━━━ QUOTED TEXT ━━━

Tbilisi – my new home city.
I learned coming back here that Tbilisi is actually somewhat vast – it’s much, much bigger than I thought. When our group first arrived in Georgia, our training director Nino was very protective of us and tried to keep us from wandering around alone too much. I somehow formed the impression that Tbilisi was very small – because our hotel was so close to Old Tbilisi, the Presidential Palace, and the downtown area, I began to imagine that all of Tbilisi would fit within the very small radius from where I was staying to where we went when we explored the city. This impression was aided by the fact that there were no maps available, and the center of Tbilisi – unlike the center of Manhattan, for instance – has relatively small, picturesque buildings.
So it turns out that Tbilisi is actually quite a bit larger than that. There are considerable outskirts in the city that are fairly densely populated. There are huge apartment complexes comparable to the projects in New York City, but with one notable exception. In New York, there is often considerable focus on the outside of a building, while the inside of the building is neglected. My prime example is brownstones. Although I think brownstones are about the ugliest buildings ever made by anyone anywhere, I seem to be in the minority. But the point is, people look at the outside of brownstones and they ooh and ah and then when you go inside a brownstone, none of the floors are level, the walls are cracked, the doors don’t sit right on the hinges, there are almost always pest infestations, and there are various other signs of decay that make me never want to live in a brownstone. Sure, that’s what happens with old buildings – they settle and whatnot – but no one seems to want to gut-renovate these places, which is about the only way one could make their insides look modern, ie, level the floors, square the walls, and get rid of the roaches.

━━━

→ PROBLEM REQUIREMENTS:
Rewrite the passage of the piece about Tbilisi between "I learned coming" and "small, picturesque buildings.", inclusive, changing "picturesque" to "charming".

━━━ EXTRACTED INFORMATION ━━━

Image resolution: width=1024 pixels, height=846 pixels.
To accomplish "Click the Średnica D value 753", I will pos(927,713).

━━━
━━━ EXTRACTED INFORMATION ━━━

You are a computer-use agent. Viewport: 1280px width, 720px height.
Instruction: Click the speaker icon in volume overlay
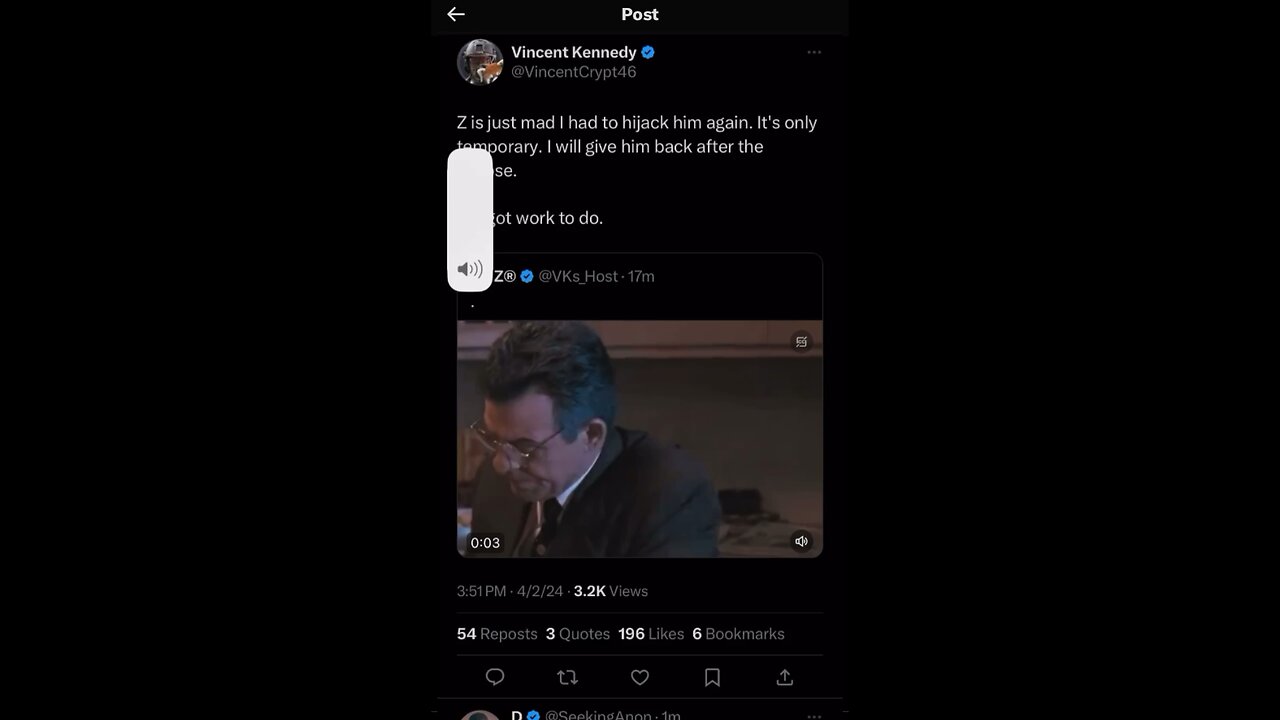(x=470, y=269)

━━━
━━━ EXTRACTED INFORMATION ━━━

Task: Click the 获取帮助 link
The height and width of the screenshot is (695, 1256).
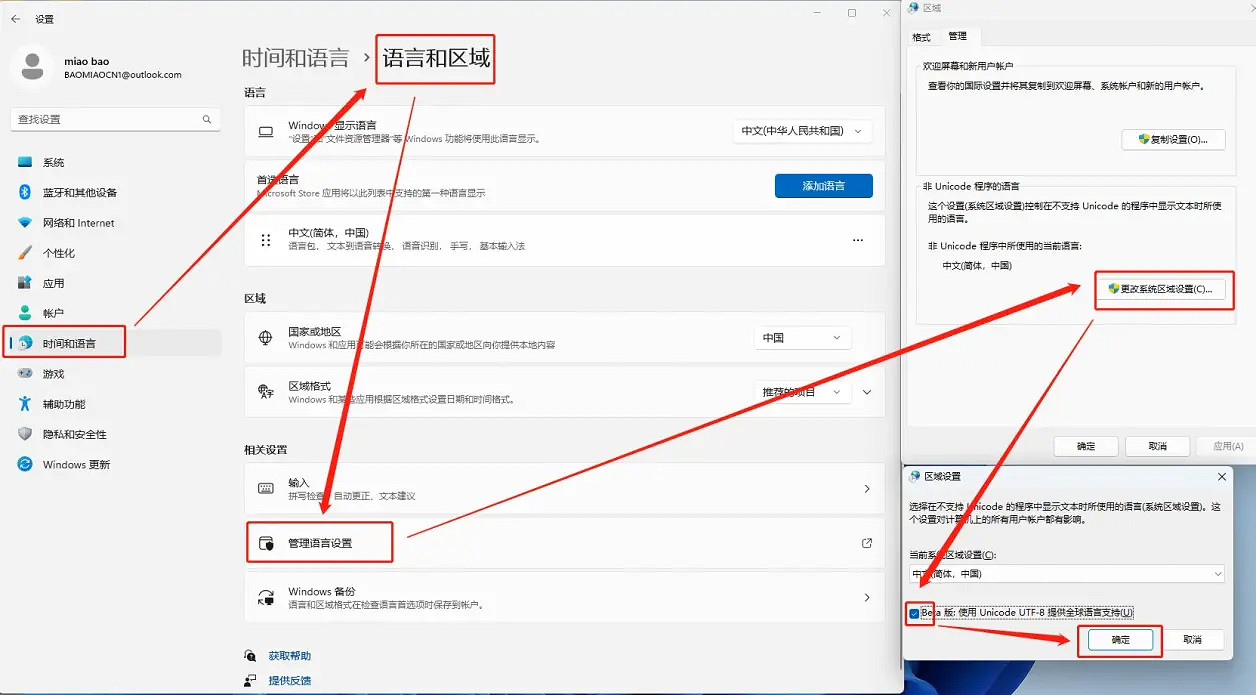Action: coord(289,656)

━━━

→ WORKED ANSWER:
I learned coming back here that Tbilisi is actually somewhat vast – it’s much, much bigger than I thought. When our group first arrived in Georgia, our training director Nino was very protective of us and tried to keep us from wandering around alone too much. I somehow formed the impression that Tbilisi was very small – because our hotel was so close to Old Tbilisi, the Presidential Palace, and the downtown area, I began to imagine that all of Tbilisi would fit within the very small radius from where I was staying to where we went when we explored the city. This impression was aided by the fact that there were no maps available, and the center of Tbilisi – unlike the center of Manhattan, for instance – has relatively small, charming buildings.